王初霁本以为自己会见到一个憔悴不堪的岑听南,一个清瘦下去甚至苍老不少的岑听南,可怎么也没想到,她还是如此年轻、骄傲,不将万物万事放在眼里。
……连顾砚时,她的夫婿,也不被她放在眼中似的。
她扬起头的样子,骄傲得……简直和那人一模一样。
王初霁眼圈都红了。
“子言实在是有要事在身,不得不去办,所以今日归宁特地请我这个贵妃来陪他新婚夫人归门。”

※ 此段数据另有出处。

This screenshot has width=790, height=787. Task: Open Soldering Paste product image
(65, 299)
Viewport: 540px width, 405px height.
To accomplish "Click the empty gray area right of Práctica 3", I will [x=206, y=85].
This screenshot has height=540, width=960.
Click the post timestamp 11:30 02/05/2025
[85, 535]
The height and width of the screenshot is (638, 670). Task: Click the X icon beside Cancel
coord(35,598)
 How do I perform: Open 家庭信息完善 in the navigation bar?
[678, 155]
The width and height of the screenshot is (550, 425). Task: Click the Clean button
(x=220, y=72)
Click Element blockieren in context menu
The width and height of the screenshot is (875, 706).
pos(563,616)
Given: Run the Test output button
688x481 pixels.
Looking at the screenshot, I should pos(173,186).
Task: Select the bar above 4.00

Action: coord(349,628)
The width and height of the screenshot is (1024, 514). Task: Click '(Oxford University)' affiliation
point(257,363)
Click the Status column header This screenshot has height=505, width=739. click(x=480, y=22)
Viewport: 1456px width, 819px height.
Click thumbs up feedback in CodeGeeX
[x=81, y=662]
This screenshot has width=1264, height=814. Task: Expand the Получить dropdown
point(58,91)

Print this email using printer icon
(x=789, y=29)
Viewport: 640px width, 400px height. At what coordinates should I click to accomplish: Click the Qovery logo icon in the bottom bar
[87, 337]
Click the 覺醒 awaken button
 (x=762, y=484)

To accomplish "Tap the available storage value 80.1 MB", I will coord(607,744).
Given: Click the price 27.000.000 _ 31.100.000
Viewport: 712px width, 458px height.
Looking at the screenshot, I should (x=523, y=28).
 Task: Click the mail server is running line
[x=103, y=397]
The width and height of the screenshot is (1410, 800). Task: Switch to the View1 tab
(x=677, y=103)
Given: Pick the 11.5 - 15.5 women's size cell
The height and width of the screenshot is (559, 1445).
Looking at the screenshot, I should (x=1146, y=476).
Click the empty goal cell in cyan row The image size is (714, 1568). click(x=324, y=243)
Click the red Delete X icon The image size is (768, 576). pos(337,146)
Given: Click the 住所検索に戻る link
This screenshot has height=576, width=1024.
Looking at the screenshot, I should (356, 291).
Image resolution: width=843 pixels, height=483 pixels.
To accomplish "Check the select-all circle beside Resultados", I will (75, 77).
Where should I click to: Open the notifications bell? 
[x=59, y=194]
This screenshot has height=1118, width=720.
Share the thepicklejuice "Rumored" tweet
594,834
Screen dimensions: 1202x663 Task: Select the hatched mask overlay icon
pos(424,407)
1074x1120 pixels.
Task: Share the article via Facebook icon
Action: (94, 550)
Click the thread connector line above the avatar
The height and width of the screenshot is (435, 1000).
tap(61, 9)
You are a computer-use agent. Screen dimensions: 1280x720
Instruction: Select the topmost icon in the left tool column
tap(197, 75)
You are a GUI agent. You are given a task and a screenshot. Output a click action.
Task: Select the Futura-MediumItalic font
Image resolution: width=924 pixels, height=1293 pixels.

僵持之际,一顶由十六人共抬的琉璃宝辇稳稳落在了相府门前。
隔着金银玉石制成的轿帘,轿中人的声音柔柔和和传进众人耳中:“只是宫中出来路程遥远,娇娇儿不要怪我才好。”
众人不由得睁大了眼。
这样的气场,这样规格制式的轿辇……除了宫中贵人,简直不做他想!
顾砚时,因为陪不了自己新婚夫人归宁,竟特意请来了宫中贵人为他的新妇撑场面?!
当意识到这一点,在场所有人呼吸都急促了起来。
看热闹看笑话的人,也早被护卫们以看顾贵妃安全为由,驱逐得远远的,几乎被气哭了的王初霁自然也在其中。
岑听南完全不意有此一遭,听出是孟瑶光的声音后笑道:“娘娘能来,是娇娇儿的福气,怎么敢怪罪娘娘,快进府歇一歇,我娘亲念叨娘娘许久了,一直想亲自再向娘娘致谢呢。”
孟瑶光示意下人掀起轿帘,露出巴掌大精致的脸,对着岑听南微微颔首:“我就不进去了。原本也只是来帮子言一个忙,他这一遭也不是自愿的,都是……。罢了,还是日后等他回来自己同你说。”
贵妃来去匆匆,倒叫岑听南摸不着头脑。
宋珏早得了信听说此事,母女两个见了面,一直在猜测,最后只能得出结论,也许真如贵妃所说,一切都是顾砚时安排好的。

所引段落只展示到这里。